5 TOGETHERNESS – Although a husband and wife will normally make separate wills (usually referred to as Joint or Mirror Wills), they may wish to discuss the provisions with one another in advance in order to ensure that each will is appropriately drafted. Usually, when a married person dies the major assets will go to the survivor (especially if there are IHT implications) or should they both die together (e.g. in a road accident) the assets will be bequeathed to the same named beneficiaries.

6 CHILD-CENTERED - In the case of second marriages, it may be prudent to think carefully about what would happen if dependent children were left in the care of a step-parent and how this would affect their eventual inheritance. Any natural parents in a second marriage who wish to ensure that at least part of their estate goes to their children (and is not gobbled up by the surviving step-parent) should think about including trust provisions that will ‘ring-fence’  the interests of the children, especially if they are below the age of adult responsibility.

7 DISINHERITING SOMEONE – Sadly, some parents do on occasion decide for certain reasons to disinherit an adult son or daughter. However there are circumstances in which a disinherited offspring might make a claim. In a less extreme case, a parent who simply wishes to delay passing on an inheritance to a younger adult can have the assets held in trust until the beneficiary reaches a set age.

8 FOLLOWING YOUR WISHES – Choose the executor (or executors) of your will carefully. A close relative or trusted friend is an obvious choice, but should be complemented by someone, such as our profssional solicitors, who has no personal interest in the distribution of the estate. The most beneficial arrangement is to have an odd number of executors so that any disagreements regarding an estate do not end in deadlock.

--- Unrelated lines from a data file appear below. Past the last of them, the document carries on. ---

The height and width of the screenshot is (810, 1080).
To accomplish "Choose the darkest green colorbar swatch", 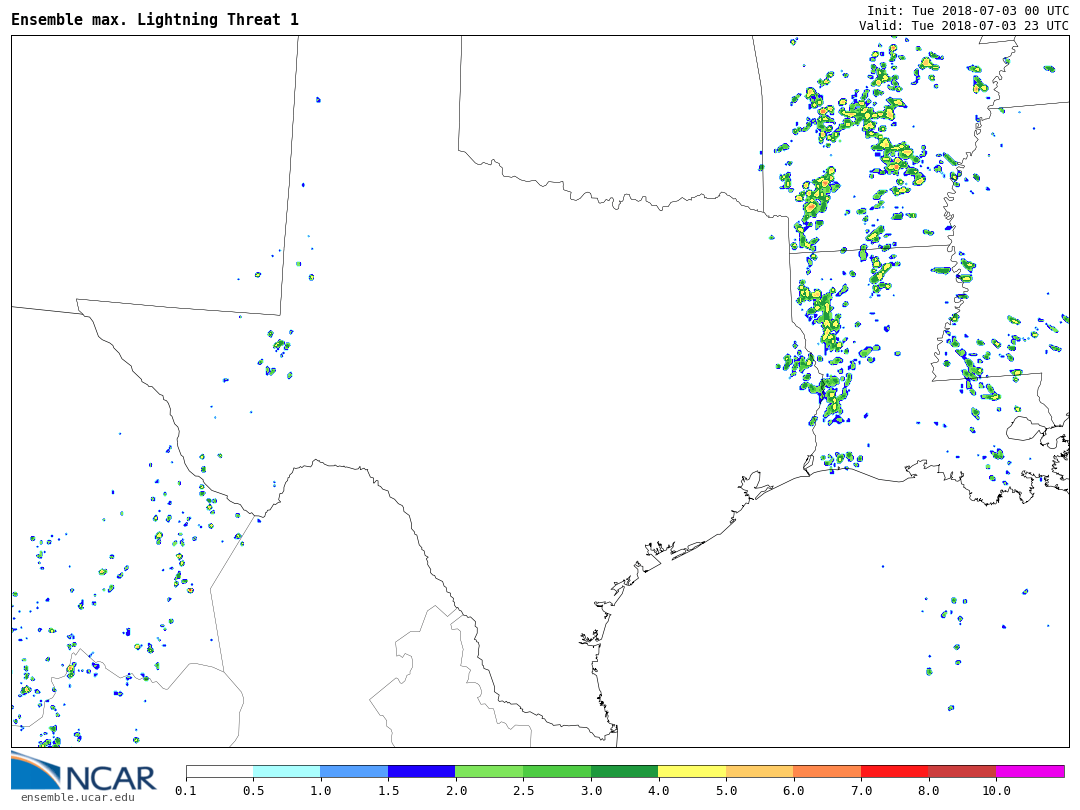I will pos(624,771).
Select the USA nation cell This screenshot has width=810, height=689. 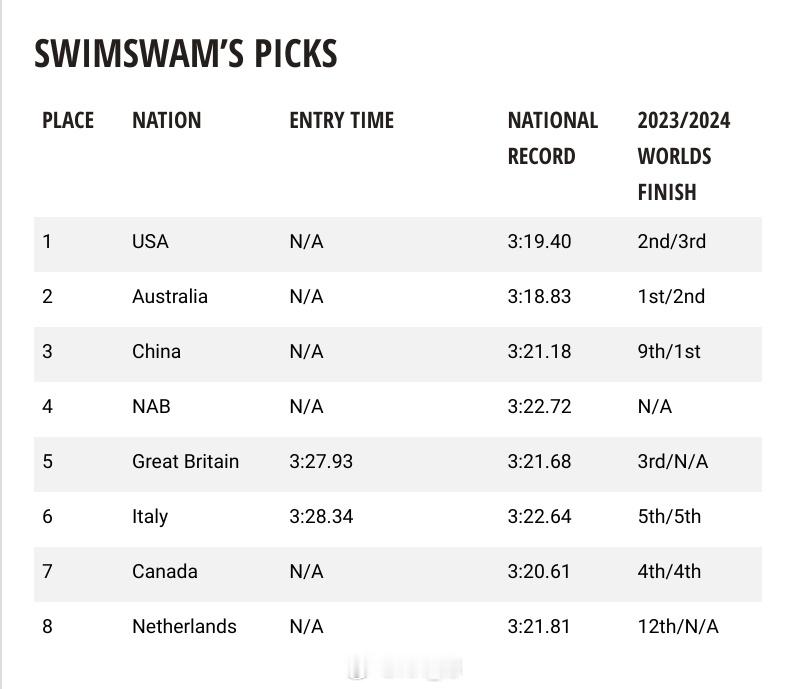150,242
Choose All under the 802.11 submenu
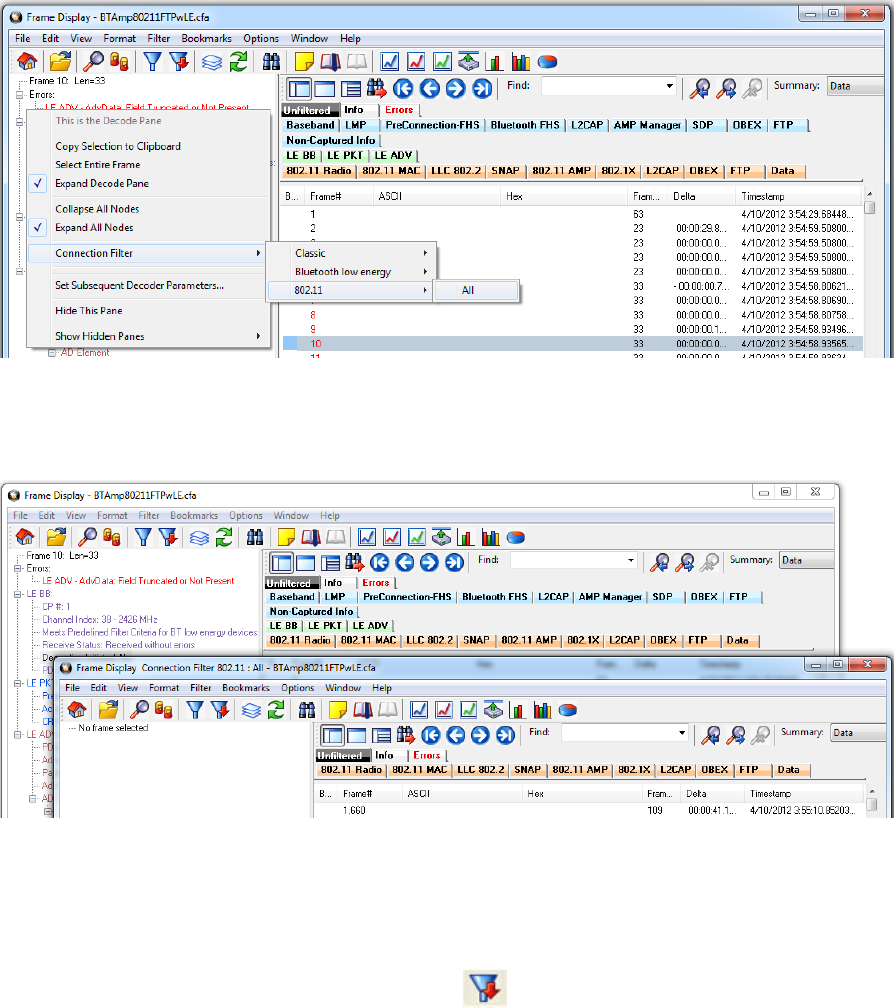Image resolution: width=894 pixels, height=1008 pixels. point(475,291)
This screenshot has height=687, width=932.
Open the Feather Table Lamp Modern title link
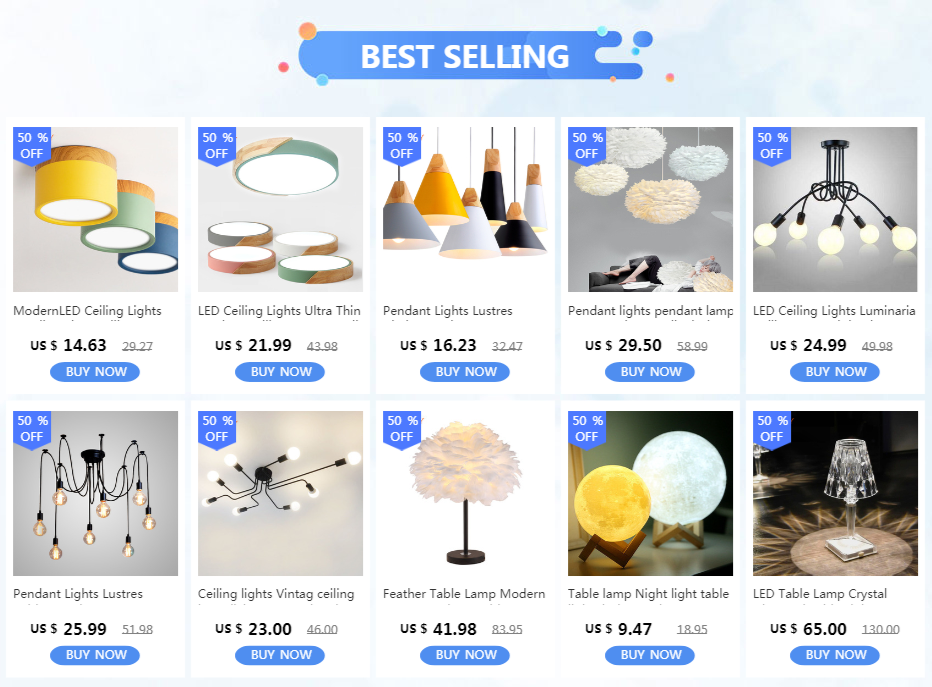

9 DISABILITY DIMENSION – Consider granting power of attorney at the same time as writing a will. Many people make the mistake of assuming that the executors will automatically be granted power of attorney should an accident or illness lead to a serious and permanent mental or physical impairment. A power of attorney document has to be drawn up separately – but this can be done simultaneously with the will.

10 NOT THE END - Unless you are particularly aged or in poor health, do not approach the writing of a will in terms of ‘putting your affairs in order’, as if this means any further action is not required. Draw up a future timetable to regularly review your financial circumstances, as any major changes in these will probably require an alteration in your will.